In this way, K[=o]b[=o] arranged a sort of clearing-house or joint-stock company in which the Bodhisattvas, kami and other miscellaneous beings, in either the native or foreign religion, were mutually interchangeable. In a large sense, this feat of priestly dexterity was but the repetition in history, of that of Asanga with the Brahmanism and Buddhism of India three centuries before. It was this Asanga who wrote the Yoga-chara Bhumi. The succession of syncretists in India, China and Japan is Asanga, Hiuki[=o] and K[=o]b[=o].
The Happy Family of Riy[=o]bu.
Nevertheless this attempt at making a happy family and ploughing with an ox and ass in the same yoke, has not been an unqualified success. It will sometimes happen that one god escapes the classification made by the Buddhists and slips into the fold of Shint[=o], or vice versa; while again the label-makers and pasters—as numerous in scholastic Buddhism as in sectarian Christendom—have hard work to make the labels stick.
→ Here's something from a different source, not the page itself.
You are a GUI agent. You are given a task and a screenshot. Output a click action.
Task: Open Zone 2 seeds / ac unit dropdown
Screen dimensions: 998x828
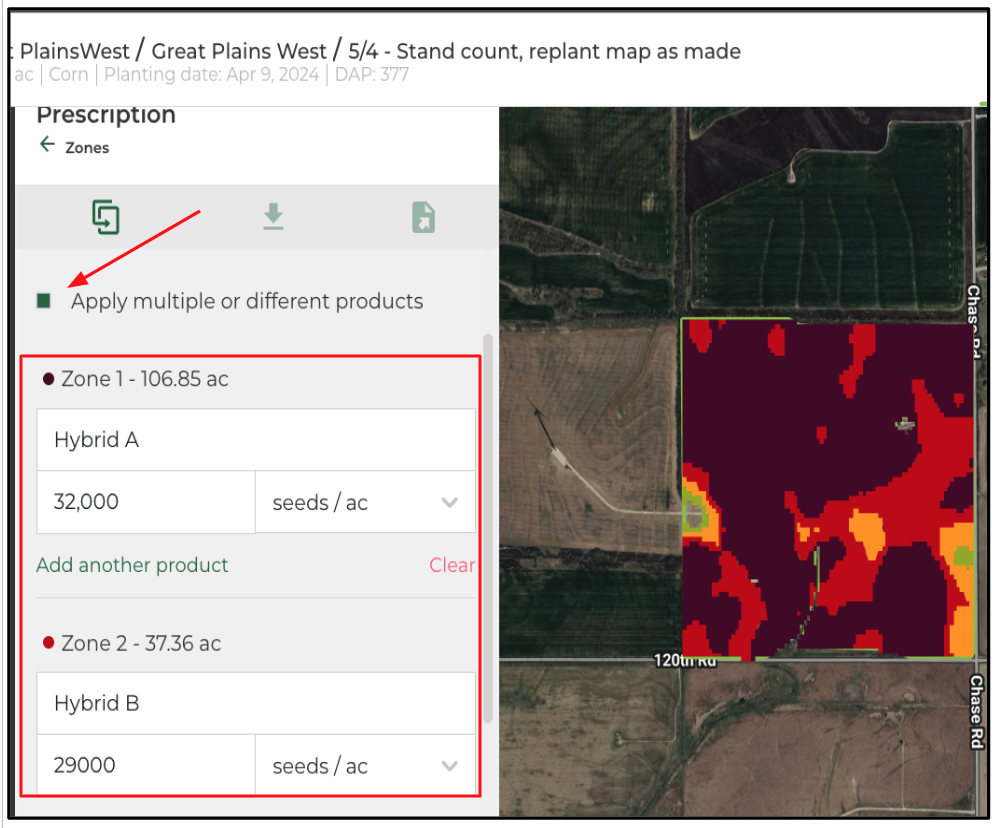pos(365,766)
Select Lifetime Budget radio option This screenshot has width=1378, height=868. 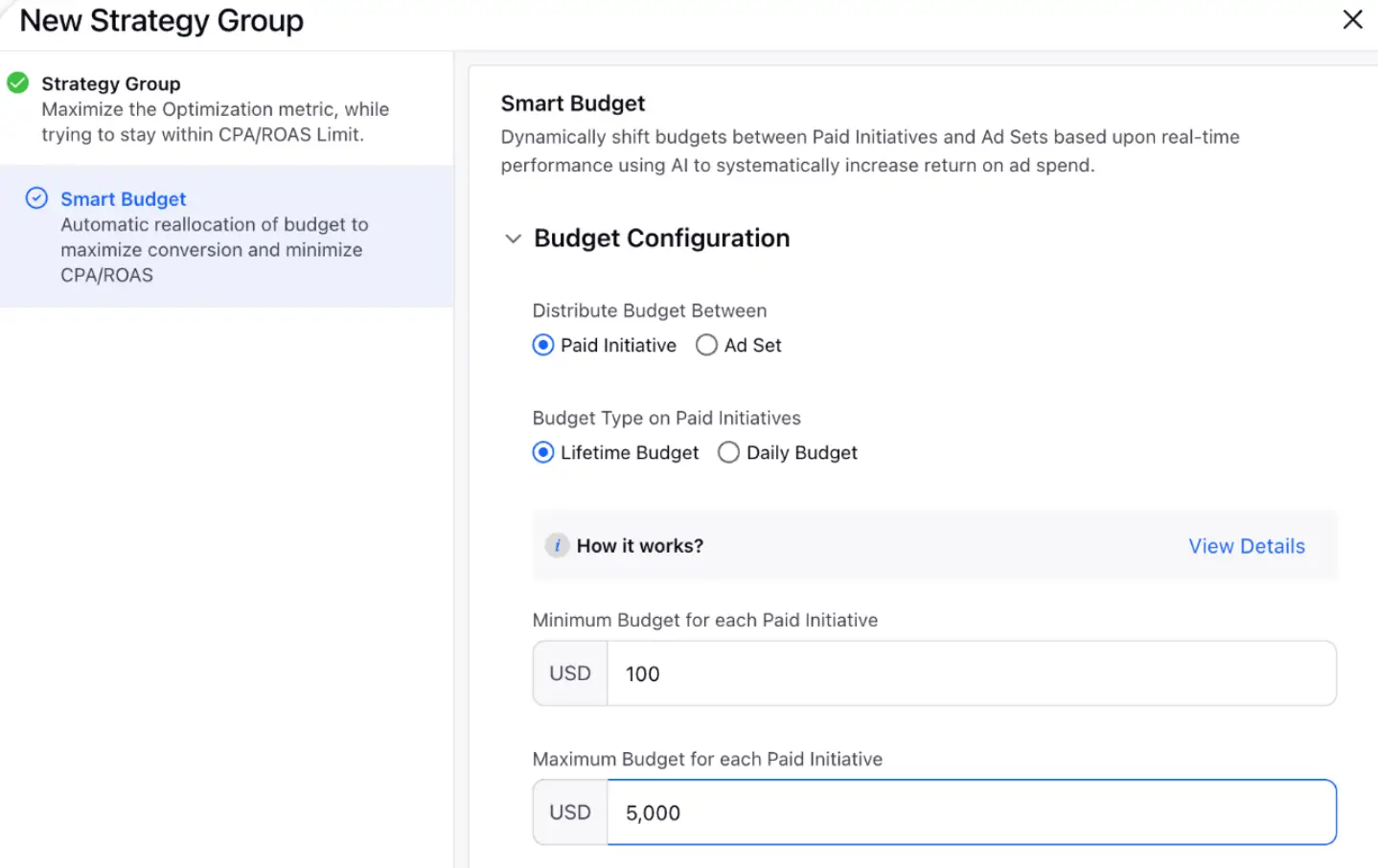click(543, 452)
A popular Gon-gen or Dai-Mi[=o]-jin, whose name and renown has for centuries attracted crowds of pilgrims, and yielded fat revenues as regularly as the autumn harvests, is not readily surrendered by the old Buddhist proprietors, however cleverly or craftily the bonzes may yield outward conformity to governmental edicts. On the other hand, the efforts, both archaeological and practical, which have been made in recent years by fiercely zealous Shint[=o]ists, savor of the smartness of New Japan more than they suggest either sincerity or edification. It often requires the finest tact on the part of both the strenuous Buddhists and the stalwart purists of Shint[=o], to extricate the various gods out of the mixture and mess of Riy[=o]bu Shint[=o], and to keep them from jostling each other.
This reclaiming and kidnapping of gods and transferring them from one camp to another, has been especially active since 1870, when, under government auspices, the Riy[=o]bu temples were purged of all Buddhist idols, furniture and influences. The term Dai Mi[=o] Jin, or Great Illustrious Spirit, is no longer officially permitted to be used of the old kami or gods of Shint[=o], who were known to have existed before the days of K[=o]b[=o]. In some cases these gods have lost much of the esteem in which they were held for centuries. Especially is this true of the infamous rebel of the tenth century, Masakado.[26] On the entrance into Yedo of the Imperial army, in 1868, his idol was torn from its shrine and hacked to pieces by the patriots. His place as a deity (Kanda Dai Mi[=o] Jin, or Great Illustrious Spirit of Kanda) was taken by another deified being, a brother to the aboriginal earth-god who, in the ages of the Kami, “resigned his throne in favor of the Mikado’s ancestors when they descended from Heaven.” The apotheosis of the rebel Masakado had been resorted to by the Buddhist canonizers because the unquiet spirit of the dead man troubled the people. This method of laying a ghost by making a god of him, was for centuries a favorite one in Japanese Buddhism. Indeed, a large part of the practical and parochial duties of the bonzes consists in quieting the restless spirits of the departed.